The X posts scraper extracts a single X post by URL. It returns text, author data, media, engagement counts, quoted post metadata, and profile fields.
Data teams use it for social listening, creator tracking, post audits, and post-level analytics. ScrapeNow handles the X scraping stack, request retries, browser behavior, and parsing layer.
How to use this scraper
ScrapeNow’s Extract X post data scraper takes one input field, the post URL. You can run it from the dashboard or call it through the API with the scraper slug the X Posts Extract by URL scraper.
Use this scraper when you already have status URLs from monitoring tools, exports, alerts, saved lists, or another X collection workflow. The scraper expects direct post URLs, not search terms or profile handles.
Step 1. Find the X post URL
Open x.com.
https://x.com/taylorswift13/status/2019758757723422893
Use the full status URL. The scraper reads the post ID from the URL and returns the post plus related author fields.
Remove tracking parameters before you store the URL. A copied X link often includes ref_src, s, or other query parameters that create duplicate inputs.
Step 2. Run the scraper with the API
Use this Python script with Python 3.10 or newer. Replace YOUR_API_KEY with your ScrapeNow API key.
"""
Configuration:
- Set SCRAPER_SLUG to the scraper you want to run.
- Set SCRAPER_INPUTS to the input dicts for that scraper.

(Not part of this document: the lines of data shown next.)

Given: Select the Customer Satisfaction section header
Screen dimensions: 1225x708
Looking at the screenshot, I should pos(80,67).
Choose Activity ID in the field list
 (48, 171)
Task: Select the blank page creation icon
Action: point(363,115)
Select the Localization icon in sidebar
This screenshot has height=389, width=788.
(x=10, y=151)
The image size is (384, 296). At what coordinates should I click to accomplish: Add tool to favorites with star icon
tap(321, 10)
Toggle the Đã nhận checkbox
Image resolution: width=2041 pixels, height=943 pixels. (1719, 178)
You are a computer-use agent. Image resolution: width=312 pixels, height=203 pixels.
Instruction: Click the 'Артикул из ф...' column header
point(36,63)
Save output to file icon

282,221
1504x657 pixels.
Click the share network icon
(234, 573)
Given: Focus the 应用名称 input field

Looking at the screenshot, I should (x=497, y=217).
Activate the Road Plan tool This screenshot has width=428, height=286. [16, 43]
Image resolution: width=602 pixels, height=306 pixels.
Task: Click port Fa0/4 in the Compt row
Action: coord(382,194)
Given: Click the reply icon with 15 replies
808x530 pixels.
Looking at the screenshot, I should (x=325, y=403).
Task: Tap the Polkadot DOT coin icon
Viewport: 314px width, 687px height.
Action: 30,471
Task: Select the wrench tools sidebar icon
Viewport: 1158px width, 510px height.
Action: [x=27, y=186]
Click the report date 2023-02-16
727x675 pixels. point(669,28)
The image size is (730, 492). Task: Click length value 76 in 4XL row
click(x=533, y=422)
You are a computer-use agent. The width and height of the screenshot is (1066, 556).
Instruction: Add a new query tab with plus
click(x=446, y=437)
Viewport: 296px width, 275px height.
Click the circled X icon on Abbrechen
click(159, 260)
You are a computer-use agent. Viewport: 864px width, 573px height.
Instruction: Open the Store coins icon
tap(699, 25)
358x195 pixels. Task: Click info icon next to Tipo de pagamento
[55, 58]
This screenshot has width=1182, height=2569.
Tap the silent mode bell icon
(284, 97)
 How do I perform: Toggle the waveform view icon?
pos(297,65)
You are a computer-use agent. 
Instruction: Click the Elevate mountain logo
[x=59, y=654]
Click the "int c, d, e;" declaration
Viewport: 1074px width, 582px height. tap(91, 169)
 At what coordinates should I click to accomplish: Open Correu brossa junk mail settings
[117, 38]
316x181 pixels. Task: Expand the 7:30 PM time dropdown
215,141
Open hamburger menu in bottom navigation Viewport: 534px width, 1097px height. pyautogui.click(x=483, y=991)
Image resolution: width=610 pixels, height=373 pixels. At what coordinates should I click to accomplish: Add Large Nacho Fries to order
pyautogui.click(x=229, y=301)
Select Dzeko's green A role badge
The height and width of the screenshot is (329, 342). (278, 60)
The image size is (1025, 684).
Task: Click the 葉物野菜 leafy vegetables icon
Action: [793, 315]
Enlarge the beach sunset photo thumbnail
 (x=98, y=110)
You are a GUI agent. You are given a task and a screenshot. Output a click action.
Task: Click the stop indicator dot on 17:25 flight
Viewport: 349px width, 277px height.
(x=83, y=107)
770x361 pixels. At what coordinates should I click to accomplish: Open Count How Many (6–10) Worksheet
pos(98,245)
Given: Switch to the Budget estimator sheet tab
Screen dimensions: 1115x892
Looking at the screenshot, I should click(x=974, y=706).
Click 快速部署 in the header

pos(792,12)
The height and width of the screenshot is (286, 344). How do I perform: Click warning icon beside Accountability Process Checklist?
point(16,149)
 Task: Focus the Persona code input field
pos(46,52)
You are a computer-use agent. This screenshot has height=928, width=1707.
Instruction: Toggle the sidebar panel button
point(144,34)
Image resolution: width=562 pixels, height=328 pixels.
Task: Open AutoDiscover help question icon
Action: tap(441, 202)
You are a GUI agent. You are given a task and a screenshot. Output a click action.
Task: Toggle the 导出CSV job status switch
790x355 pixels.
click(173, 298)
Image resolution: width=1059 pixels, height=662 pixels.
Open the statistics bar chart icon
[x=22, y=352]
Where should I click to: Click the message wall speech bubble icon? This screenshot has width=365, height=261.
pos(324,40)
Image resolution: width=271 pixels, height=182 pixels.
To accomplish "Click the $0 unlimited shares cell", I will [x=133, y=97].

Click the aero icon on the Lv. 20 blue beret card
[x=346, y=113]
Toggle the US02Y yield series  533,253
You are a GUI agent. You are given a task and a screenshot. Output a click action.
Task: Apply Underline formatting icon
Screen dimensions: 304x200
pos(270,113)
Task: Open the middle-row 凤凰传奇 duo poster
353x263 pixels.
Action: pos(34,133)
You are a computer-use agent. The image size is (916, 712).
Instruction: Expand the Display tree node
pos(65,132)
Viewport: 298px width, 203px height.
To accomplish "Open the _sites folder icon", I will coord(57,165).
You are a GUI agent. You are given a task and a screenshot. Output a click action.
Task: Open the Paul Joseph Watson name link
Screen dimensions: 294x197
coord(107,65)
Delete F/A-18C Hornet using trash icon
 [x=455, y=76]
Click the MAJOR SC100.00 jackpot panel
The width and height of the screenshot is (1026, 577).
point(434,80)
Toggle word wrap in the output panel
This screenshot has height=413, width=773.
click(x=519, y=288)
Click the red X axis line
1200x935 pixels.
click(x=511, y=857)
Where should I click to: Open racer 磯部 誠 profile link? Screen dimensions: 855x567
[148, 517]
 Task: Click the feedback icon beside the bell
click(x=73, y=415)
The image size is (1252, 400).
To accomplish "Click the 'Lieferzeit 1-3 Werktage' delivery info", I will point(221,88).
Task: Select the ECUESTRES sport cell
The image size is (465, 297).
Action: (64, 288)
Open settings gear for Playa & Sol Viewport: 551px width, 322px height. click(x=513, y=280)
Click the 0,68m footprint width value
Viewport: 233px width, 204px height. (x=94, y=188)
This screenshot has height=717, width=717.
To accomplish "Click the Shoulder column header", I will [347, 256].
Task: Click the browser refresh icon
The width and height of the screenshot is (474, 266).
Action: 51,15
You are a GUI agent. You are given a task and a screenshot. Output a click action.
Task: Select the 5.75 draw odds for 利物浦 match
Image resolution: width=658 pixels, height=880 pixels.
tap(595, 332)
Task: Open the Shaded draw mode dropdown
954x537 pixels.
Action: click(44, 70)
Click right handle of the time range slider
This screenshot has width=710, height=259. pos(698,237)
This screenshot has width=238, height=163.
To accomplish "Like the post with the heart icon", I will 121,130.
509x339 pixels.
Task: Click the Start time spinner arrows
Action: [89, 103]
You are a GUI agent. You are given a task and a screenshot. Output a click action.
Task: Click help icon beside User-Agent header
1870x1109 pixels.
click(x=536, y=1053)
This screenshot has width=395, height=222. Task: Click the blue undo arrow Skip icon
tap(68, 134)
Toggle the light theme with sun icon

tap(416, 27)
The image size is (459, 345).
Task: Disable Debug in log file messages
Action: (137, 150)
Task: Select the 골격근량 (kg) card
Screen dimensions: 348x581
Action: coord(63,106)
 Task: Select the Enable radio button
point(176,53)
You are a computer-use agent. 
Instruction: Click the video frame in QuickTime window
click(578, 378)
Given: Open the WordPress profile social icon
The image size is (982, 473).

- Set API_KEY to your Scraper API key.
"""
import sys
import time
import json
import requests
import os
API_KEY = "YOUR_API_KEY"
SCRAPER_SLUG = "x.com-posts-extract-by-url"
SCRAPER_INPUTS = [
{
"url": "https://x.com/taylorswift13/status/2019758757723422893"
}
]
BASE_URL = "https://api.scrapenow.io/api/v1/scraping"
TIMEOUT_SECONDS = 3600
POLL_INTERVAL = 5
SPINNER = "|/-\\"
def build_headers(api_key: str, content_type: str | None = None) -> dict:
headers = {"Authorization": f"Bearer {api_key}"}
if content_type:
headers["Content-Type"] = content_type
return headers
def trigger_scrape(slug: str, inputs: list[dict]) -> str:
url = f"{BASE_URL}/scrape?scraper={slug}"
response = requests.post(
url,
headers=build_headers(API_KEY, "application/json"),
json={"inputs": inputs},
)
response.raise_for_status()
return response.json()["data"]["job_id"]
def poll_until_done(job_id: str) -> str:
start = time.time()
i = 0
while True:
elapsed = time.time() - start
if elapsed > TIMEOUT_SECONDS:
print(f"\nTimeout after {TIMEOUT_SECONDS}s")
sys.exit(1)
response = requests.get(
f"{BASE_URL}/jobs/{job_id}",
headers=build_headers(API_KEY),
)
response.raise_for_status()
data = response.json()
status = data["data"]["status"]
mins, secs = divmod(int(elapsed), 60)
sys.stdout.write(
f"\r[{SPINNER[i % 4]}] Waiting... {status} ({mins}m {secs:02d}s) "
)
sys.stdout.flush()
if status in ("completed", "failed"):
print()
return status
time.sleep(POLL_INTERVAL)
i += 1
def fetch_results(job_id: str) -> dict:
response = requests.get(
f"{BASE_URL}/jobs/{job_id}/results?format=json",
headers=build_headers(API_KEY),
)
response.raise_for_status()
return response.json()
def save_results(data: dict, slug: str) -> str:
os.makedirs("output", exist_ok=True)
filename = os.path.join("output", f"{slug}.json")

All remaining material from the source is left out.